Should I shuffle the old cluster after vnodes migration?
You do not need. If you switch from one token to node to 256 (the default), each node will divide its range into 256 adjacent ranges of the same size. This does not affect where the data lives. But this means that when you load a new node in a new DC, it will remain balanced throughout the process.
What is the best way to switch to NetworkTopologyStrategy and GossipingPropertyFileSnitch?
The difficulty is that the replication failover strategy is generally unsafe because the data must move across the cluster. NetworkToplogyStrategy (NTS) will host data on different nodes if you specify that the nodes are in different racks. For this reason, you must go to NTS before adding new nodes.
Here's how to do it after you upgrade your old cluster to vnodes (your step 1 above):
1a. List all existing nodes as being in DC0 in the properties file. List the new nodes as being in DC1 and their correct racks.
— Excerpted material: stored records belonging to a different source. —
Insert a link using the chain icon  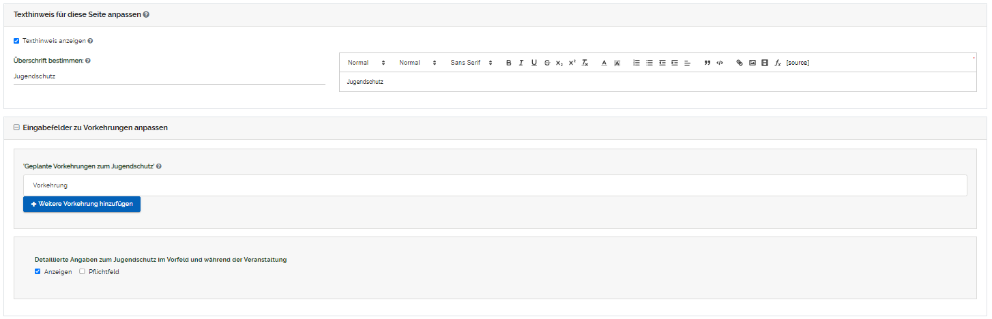[740, 63]
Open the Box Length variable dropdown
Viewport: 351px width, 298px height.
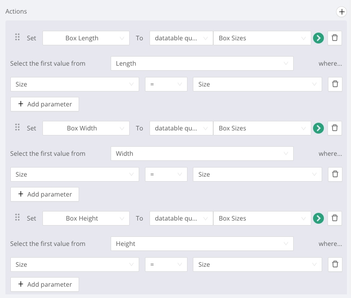[x=86, y=38]
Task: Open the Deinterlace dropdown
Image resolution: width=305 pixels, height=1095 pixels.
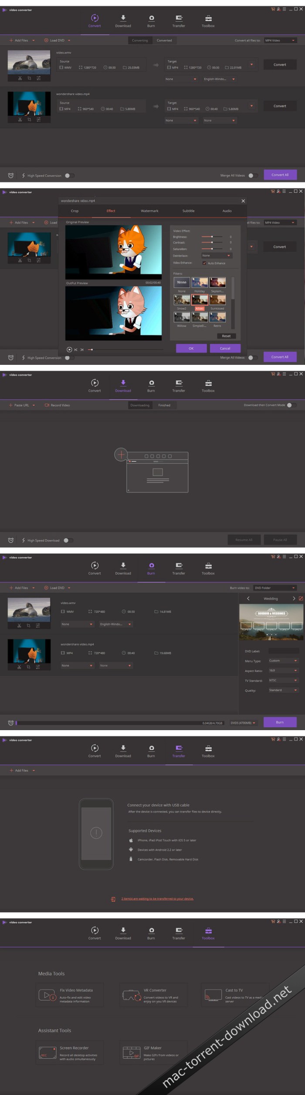Action: (216, 256)

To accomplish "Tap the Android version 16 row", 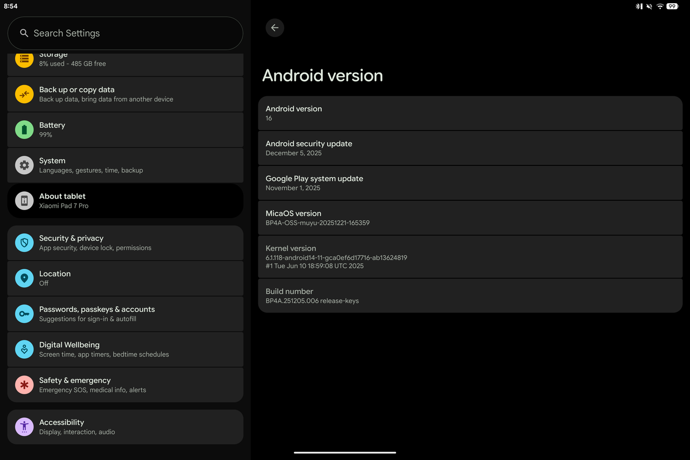I will pyautogui.click(x=470, y=113).
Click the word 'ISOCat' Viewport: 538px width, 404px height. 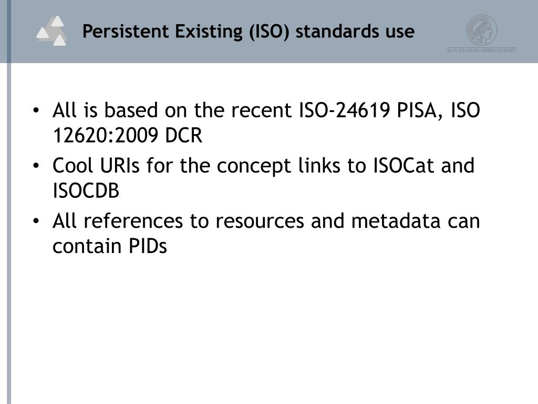pos(404,166)
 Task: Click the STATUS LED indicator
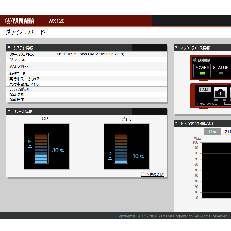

1b. Change the replication strategy to NTS with parameters DC0: 3 (or whatever your current replication rate is) and DC1: 0.
Then, to add new nodes, follow these steps: http://www.datastax.com/docs/1.2/operations/add_replace_nodes#adding-a-data-center-to-a-cluster . Do not forget to set the number of tokens to 256, as the default will be 1.
In step 5, you must set the replication coefficient for DC0 to 0, that is, change the replication settings to DC0: 0, DC1: 3. Now these nodes are not used, so deactivation will not transmit any data, but you should do it anyway rather than disconnecting them so that they are removed from the ring.
Note that one risk is that entries made with a low level of consistency with old nodes may be lost. To avoid this, you can write to CL.LOCAL_QUORUM after switching to a new DC. There is still a small window where records may be lost (between steps 3 and 4). If this is important, you can start the repair before decommissioning the old components to ensure there is no loss or recording at a high level of consistency.